◆ PASSAGE:
An anabicategory is a particular notion of weak 2-category appropriate in the absence of the axiom of choice (including in many internal contexts). It is derived from the notion of bicategory by replacing the composition functors $\circ: B(y,z) \times B(x,y) \to B(x,z)$ with anafunctors (and therefore the associators and unitors with ananatural transformations).

If Cat is defined as consisting of (small) categories, anafunctors, and ananatural transformations (as is most appropriate in the absence of choice), then $Cat$ is more naturally an anabicategory rather than any stricter notion.

Explicit definition

An anabicategory $\mathcal{C}$ consists of a set $\mathcal{C}_0$ of objects, a set $\mathcal{C}_1$ of 1-cells, which are relations $\mathcal{C}_0 \times \mathcal{C}_0$, and a set $\mathcal{C}_2$ of 2-cells, which are relations $\mathcal{C}_1 \times \mathcal{C}_1$. (Note that only $\mathcal{C}_2$ needs a defined equality relation, so the other two sets only need to be presets.) On these sets are defined several relations; for each relation $R$ if we have $R(x, y)$ $y$ is said to be a value of $R$ at $x$. Some pairs $x, y$ with $R(x, y)$ are also said to be specified values; generally if $R$ has some value at $x$, at least one such value will be specified. We omit the word “value” when it is clear from context.

(Word and item position data)
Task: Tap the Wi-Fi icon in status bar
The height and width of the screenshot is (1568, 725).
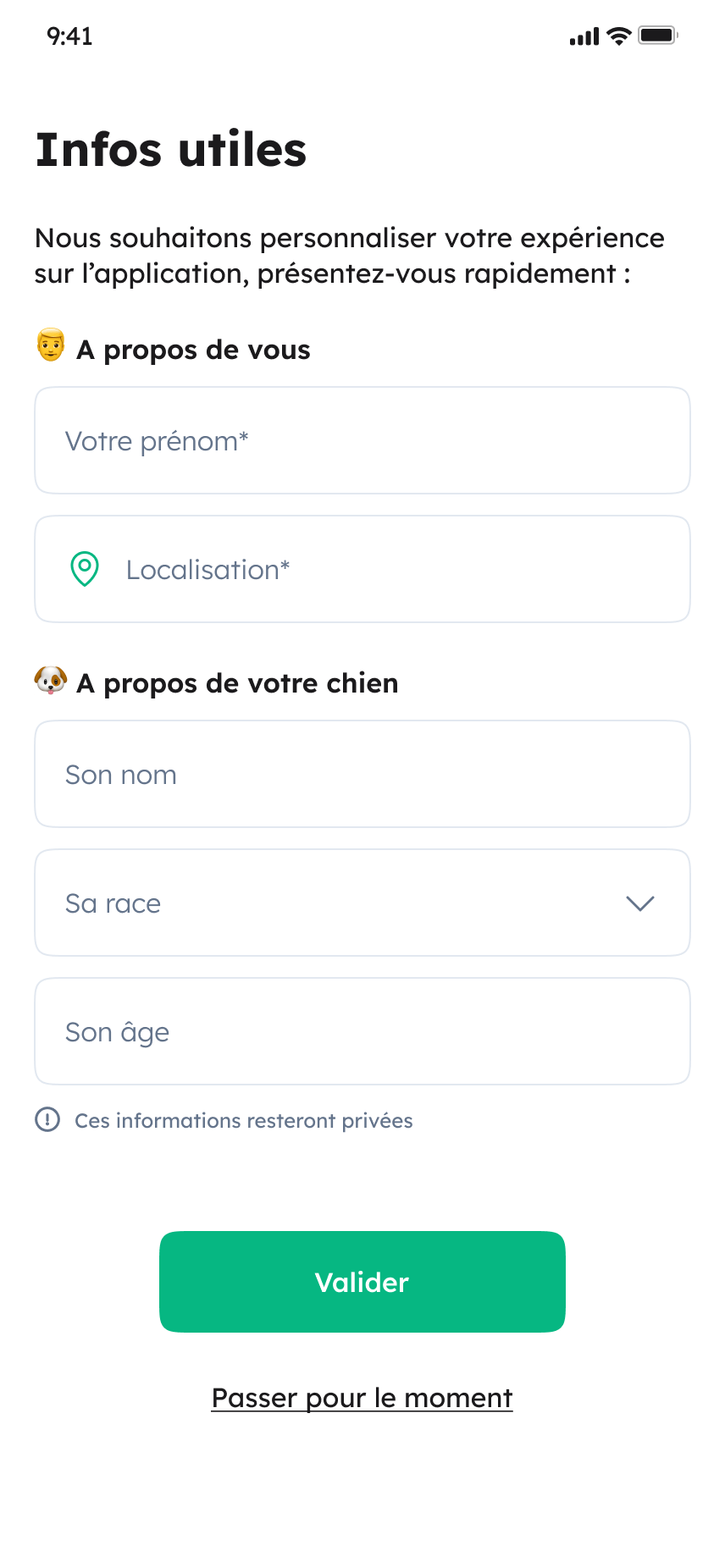Action: coord(619,36)
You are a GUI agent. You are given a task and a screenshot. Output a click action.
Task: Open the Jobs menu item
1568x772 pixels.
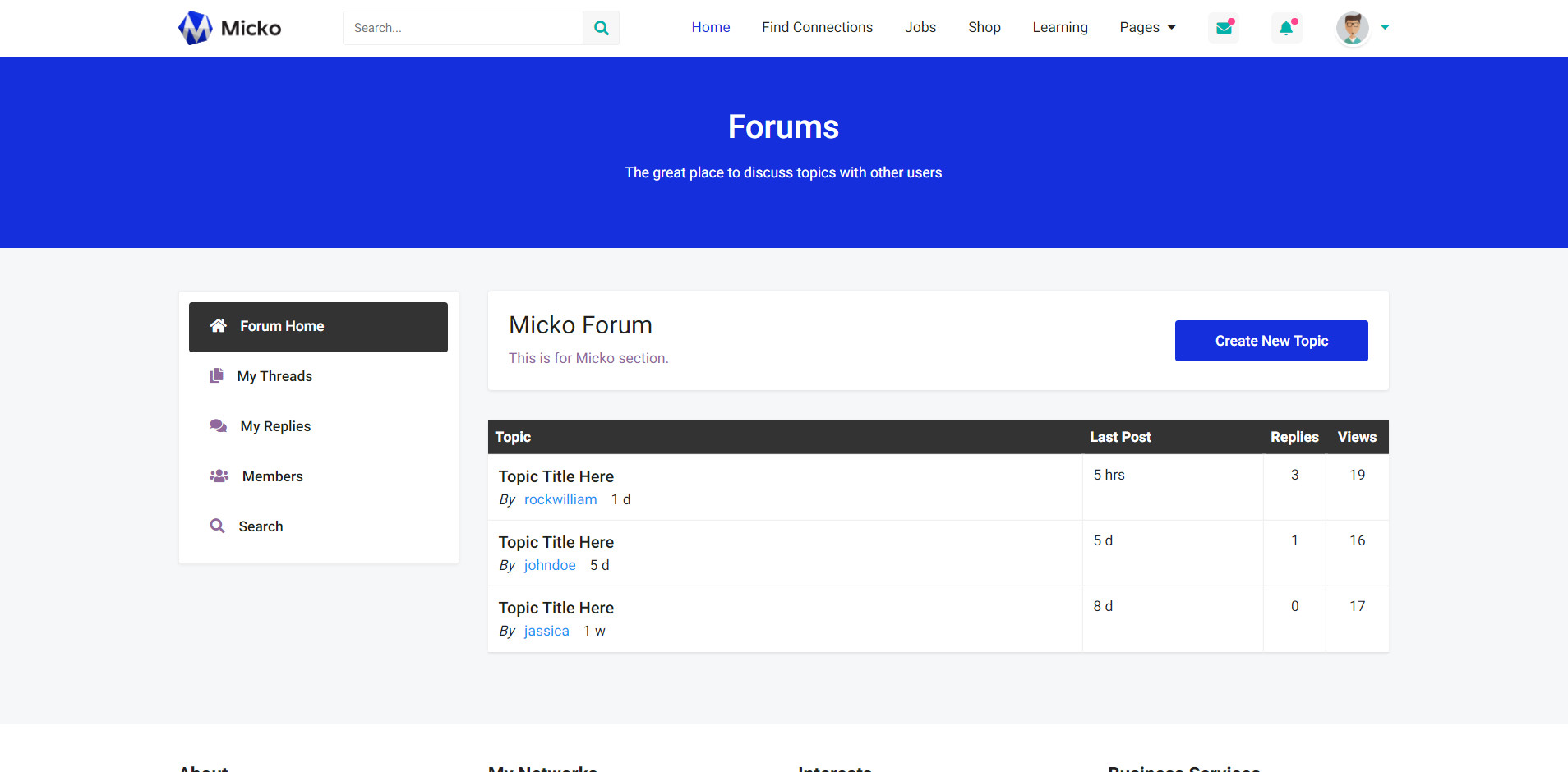point(920,28)
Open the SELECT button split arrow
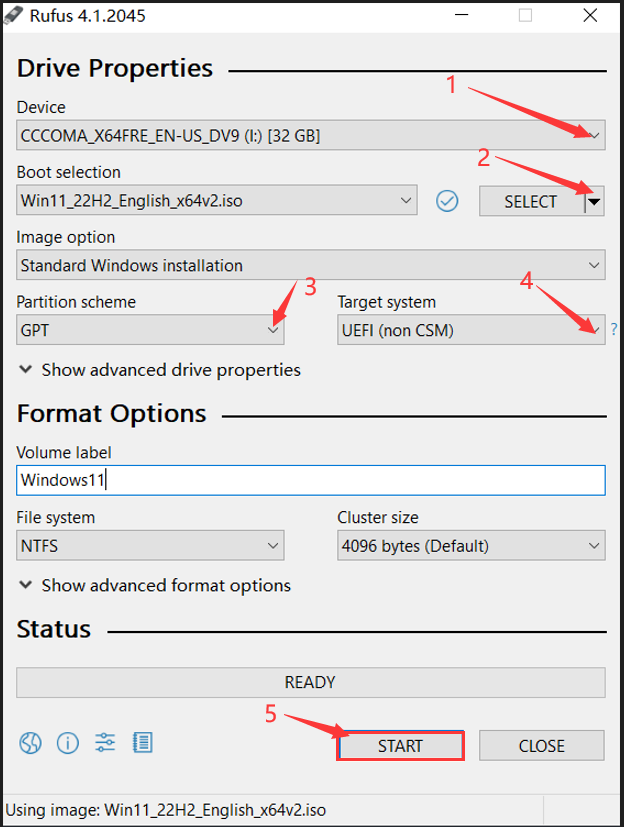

◆ EXERCISE INSTRUCTIONS:
**a.** Print the passage about anabicategories from "If Cat is defined" up to and including "any stricter notion.".
**b.** In the passage about anabicategories, what replaces the composition functors when an anabicategory is derived from a bicategory?
**c.** Carry the passage about anabicategories forward from its last sentence.

◆ TASK-BY-TASK OUTPUTS:
**a.**
If Cat is defined as consisting of (small) categories, anafunctors, and ananatural transformations (as is most appropriate in the absence of choice), then $Cat$ is more naturally an anabicategory rather than any stricter notion.

**b.** Anafunctors.

**c.**
1. There are source and target relations $\mathcal{C}_1 \times \mathcal{C}_0$ and $\mathcal{C}_2 \times \mathcal{C}_1$, and every 1- or 2- cell $f$ has some specified value for its source and target.
2. There are 2-source and 2-target relations $\mathcal{C}_2 \times \mathcal{C}_0$, and every 2- cell $f$ has some specified value for its 2-source and 2-target.
3. There are identity relations $Id:\mathcal{C}_0 \times \mathcal{C}_1$ and $\mathcal{C}_1 \times \mathcal{C}_2$, and every object or 1-cell has some specified value for its identity.
4. There is a composition relation $\circ:(\mathcal{C}_1 \times \mathcal{C}_1) \times \mathcal{C}_1$; whenever $f_1$ and $f_2$ are such that some specified target of $f_1$ is also a specified source of $f_2$, there is some specified value of the composite of $f_1$ and $f_2$.
5. There is a 1-composition relation $\circ_1:(\mathcal{C}_2 \times \mathcal{C}_2) \times \mathcal{C}_2$; whenever $f_1$ and $f_2$ are such that some specified 2-target at $f_1$ is also a specified 2-source at $f_2$, there is some specified value of the 1-composite of $f_1$ and $f_2$.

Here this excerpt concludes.